Houck allegedly tried to thwart firefighters’ efforts to reach the home by blocking his driveway with his vehicle and a downed tree, police said, and he was armed with a .380-caliber Ruger handgun when he walked up to police at the scene. Police said Houck had a beer in his hand, appeared intoxicated and ultimately struggled with police.
Heller said the investigation, which includes the state police fire marshal, is continuing.
“The gun he had on him wasn’t registered to him, so we’ll be amending the charges,” Heller said, adding Houck was not permitted to possess a handgun because of a mental health commitment last year. Heller also said numerous guns owned by Houck remain unaccounted for.
Houck’s arrest papers offer a glimpse of his state of mind on Sunday. Police said Houck called his brother, Harry Houck, on Sunday and told him Sunday was “going to be the day it all ends.” Police said the brother told investigators Houck was depressed because of his upcoming divorce, and a neighbor told officers that Houck walked up to him on Sunday and said he wanted to thank him for being a good neighbor and to say goodbye.
The neighbor said Houck was drinking beer, which he said was not typical, and after Houck said goodbye, he walked back over to his property and began cutting down a row of pine trees.
On Monday, Heller said police were still not sure of Houck’s intentions in cutting down the trees, but doing so allowed him to see emergency responders arriving at the scene.
Houck’s estranged wife’s attorney, Joel C. Seelye, suggested Monday that because the fire and hearing were so close in time, it could have been a motive for Houck to burn down the house in which he lived. But Seelye said he couldn’t speculate what led Houck to destroy the home.
According to Houck’s estranged wife, Deborah, the couple had been separated for nearly three years, but the two were still battling over how to divide the marital assets.
Houck’s attorney, Jeffery A. Muriceak, confirmed there was a hearing scheduled – it has now been canceled – but he said he hasn’t had contact with Houck for several days and would not comment on Houck’s recent frame of mind.
When asked if the divorce was contentious, Muriceak said the couple has been separated for a long period of time.

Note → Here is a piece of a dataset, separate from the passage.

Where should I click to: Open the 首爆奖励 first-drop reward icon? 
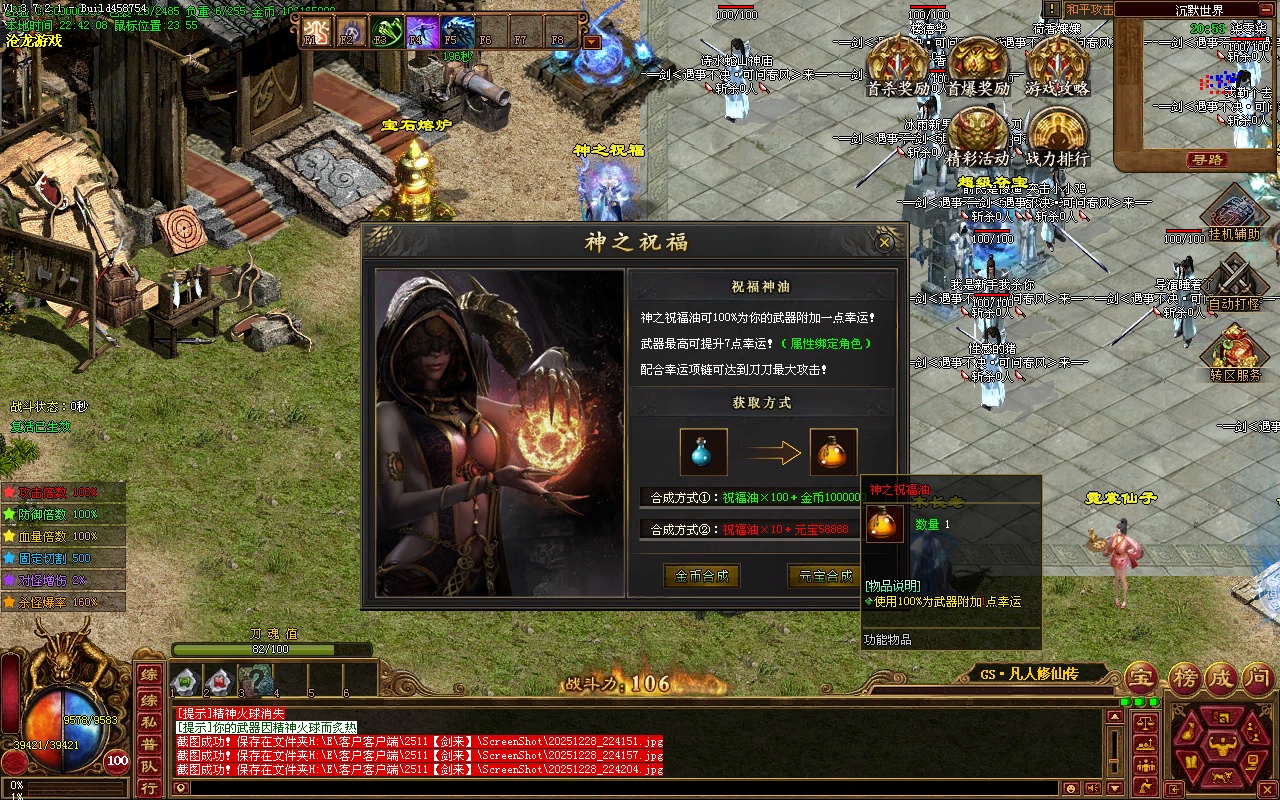978,66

On Monday afternoon, a protection-from-abuse order against Houck was filed in Blair County prothonotary’s office. The temporary order was granted by Blair County Judge Elizabeth Doyle. In the request for protection, Deborah Houck said her husband mentally abused her and threatened to harm her and her family. The PFA signed by Doyle bars Houck from harassing or threatening his wife and prohibits him from contacting her.
Houck’s wife said Sunday that he intentionally burned down the house, and she pointed out he was carrying a loaded pistol when police arrived. She said he had threatened suicide.
Six months ago, she said he left a threatening message on her phone stating, “I’m outside: How does it feel to know you are going to die?”
Seelye said that at one stage of the divorce proceeding, Houck’s ownership of a gun became an issue but no further action was taken after he said that he had sold the weapon.
He also said the fire complicates the attempts to settle the marital issue involving assets.
Houck is due to appear before Magisterial District Judge Steven Jackson on Thursday for a preliminary hearing.